Re: Denotation of datatype values

>On 2002-04-16 20:03, "ext Brian McBride" <bwm@hplb.hpl.hp.com> wrote:
>
>>  At 16:33 15/04/2002 -0400, Pat Hayes wrote:
>>  [...]
>>
>>>  I don't want to be a party-pooper, but I honestly feel that having an MT
>>>  and sticking to it is one way to get past this kind of half-formalized
>>>  (and rather confusing) kind of discussion. I do not know what these
>>>  'levels' are supposed to be, or how to recognize them, or how to evaluate
>>>  talk about them, etc. etc. . Why not stick to the syntax and the MT, and
>>>  just talk about that? Then everything is clear. What an application wants
>>>  to do with an RDF graph is up to it, not up to us. All we can do is to
>>>  provide application writers with a gold standard for meanings, and leave
>>>  other 'layers' to them.
>>
>>  I agree.
>
>That's a pity, because there are lots of users of RDF who can't
>read or understand the MT. So...
>
>There are many different kinds of "customers" who will read the
>RDF Datatyping specification, and we need to be sure that it is
>clear and approachable -- and ultimately *usable* -- to them all.

Agreed, but that is a matter of giving a good tutorial exposition. I 
think that can be done without mis-stating what the MT says.

>The MT, IMO, stops short of the line. It gets 95% there and fails
>to actually say how to get to the finish. It fails to capture
>the ultimate "why" of the idioms.

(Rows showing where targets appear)

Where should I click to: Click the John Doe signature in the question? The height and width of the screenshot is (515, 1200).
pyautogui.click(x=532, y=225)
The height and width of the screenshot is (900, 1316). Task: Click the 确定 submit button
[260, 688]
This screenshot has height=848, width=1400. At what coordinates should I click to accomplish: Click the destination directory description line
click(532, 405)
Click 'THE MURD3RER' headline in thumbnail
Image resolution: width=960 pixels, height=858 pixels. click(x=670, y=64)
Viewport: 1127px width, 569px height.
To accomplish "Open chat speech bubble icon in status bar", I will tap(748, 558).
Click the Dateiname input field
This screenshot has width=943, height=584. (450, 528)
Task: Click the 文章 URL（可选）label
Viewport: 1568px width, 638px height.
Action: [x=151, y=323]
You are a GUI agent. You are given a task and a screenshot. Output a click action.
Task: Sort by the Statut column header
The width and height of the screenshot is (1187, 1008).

**Parts of the exercise:**
• 1. Reproduce the part of the RDF datatyping email between "Agreed, but that" and "of the idioms.", inclusive.
• 2. In the RDF datatyping email, how far does the MT get toward the finish, according to the writer who says it stops short of the line?

**Answer list:**
• 1.
Agreed, but that is a matter of giving a good tutorial exposition. I 
think that can be done without mis-stating what the MT says.

>The MT, IMO, stops short of the line. It gets 95% there and fails
>to actually say how to get to the finish. It fails to capture
>the ultimate "why" of the idioms.

• 2. 95% of the way there.